Scream all you want about the cloud as a term, but I can define that for you in simple or more complex terms, but Big Data? Well, it’s just a rough approximation involving a large (I mean we’re talking very big indeed) number. As one speaker said at the Gilbane Conference this past week in Boston — and he was joking — it’s humongous. Why yes it is. It’s bigger than small.
But for all of the hype and the lack of clarity around the term, I get that it is a real trend no matter how squishy the term itself may be. Just the very idea of big data has to send shivers down the spines of data center operators everywhere, wondering if they have the chops — the right kind of databases, the storage capacity, the servers — to deal with big data, however you define that.
And that’s where the cloud comes in because by its very nature the cloud could be the missing link for large data sets. It’s elastic, meaning it can scale up to meet demand. It’s cost-effective because instead of doing it all yourself, you’re buying services from someone who is spreading the cost among customers based on actual usage.
And it’s not just an infrastructure play, it’s also a way of buying and selling the data itself in big data sets, or in the case of governments, giving it away. Take data.gov for example. It’s a regular treasure trove of data. You don’t need to pull all that data in-house because the government is kind enough to host it for you, and allow you to put your data analysis tools to bear on it to find the data nuggets that are most valuable to you and your business requirements — and whatever question you are trying to answer.
Data.com (not to be confused with the federal government’s site) is a site owned by Salesforce.com, a company that knows a thing or two about cloud services. With data.com, Salesforce is attempting to be your Big Data dealer. It cultivates, hosts and sells it by the pound (so to speak).
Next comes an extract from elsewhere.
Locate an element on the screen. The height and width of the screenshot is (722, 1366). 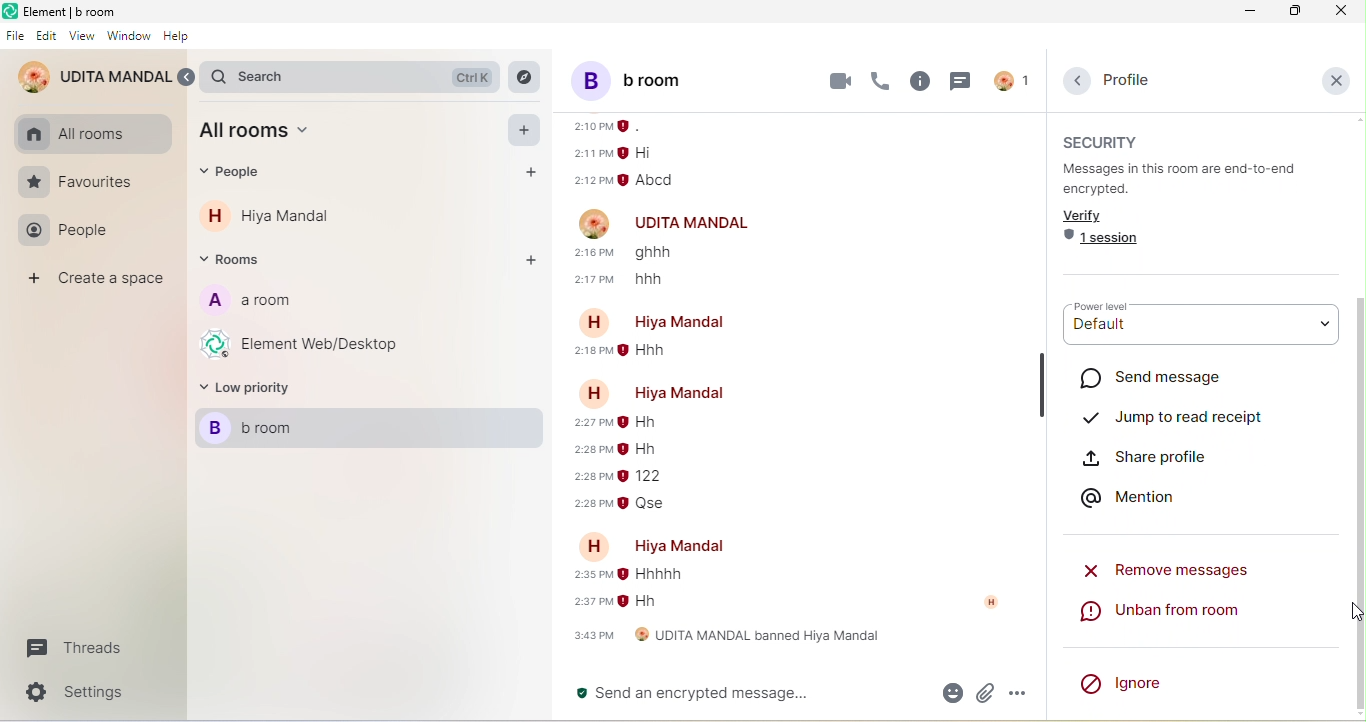
hh-older message from hiya mandal is located at coordinates (643, 604).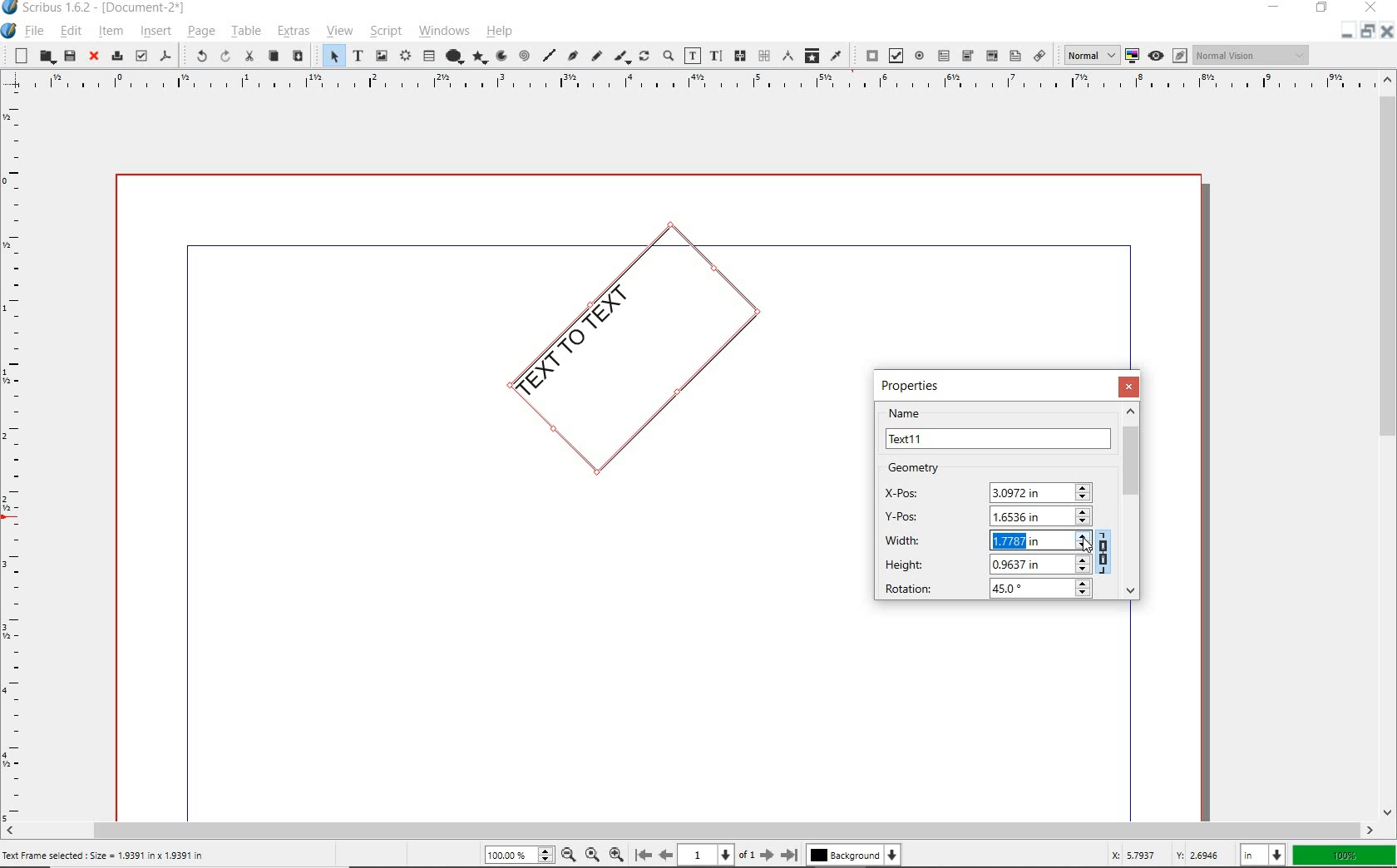  What do you see at coordinates (248, 56) in the screenshot?
I see `cut` at bounding box center [248, 56].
You just have to ask the right questions and take advantage of its data.
Then there is the whole concept of Tim Berners Lee’s semantic web or as he likes to call it, a web of data. In this concept we share data sets much the same way we share documents via a hyperlink. Check it out his 2009 Ted Speech on this subject.
It’s been a couple of years and we’ve yet to achieve that vision, but if you could, you could imagine some pretty exciting things happening as scientists share their research around a particular problem like AIDS research or a cancer cure. It could accelerate our learning extremely quickly if it came to pass (big if I know).
But there are more services out there offering data, lots of data, dare I say big data — as a service in the cloud (or on the web or whatever you wish to call it) and the cloud could be the glue that holds this whole thing together. That’s because chances are, most companies — short of Google, Facebook or IBM — aren’t going to have the resources or computing power to do this alone.
And the cloud may be the answer to the problem — even if you don’t know you’re looking for a Big Data solution yet — or even what that entails or means.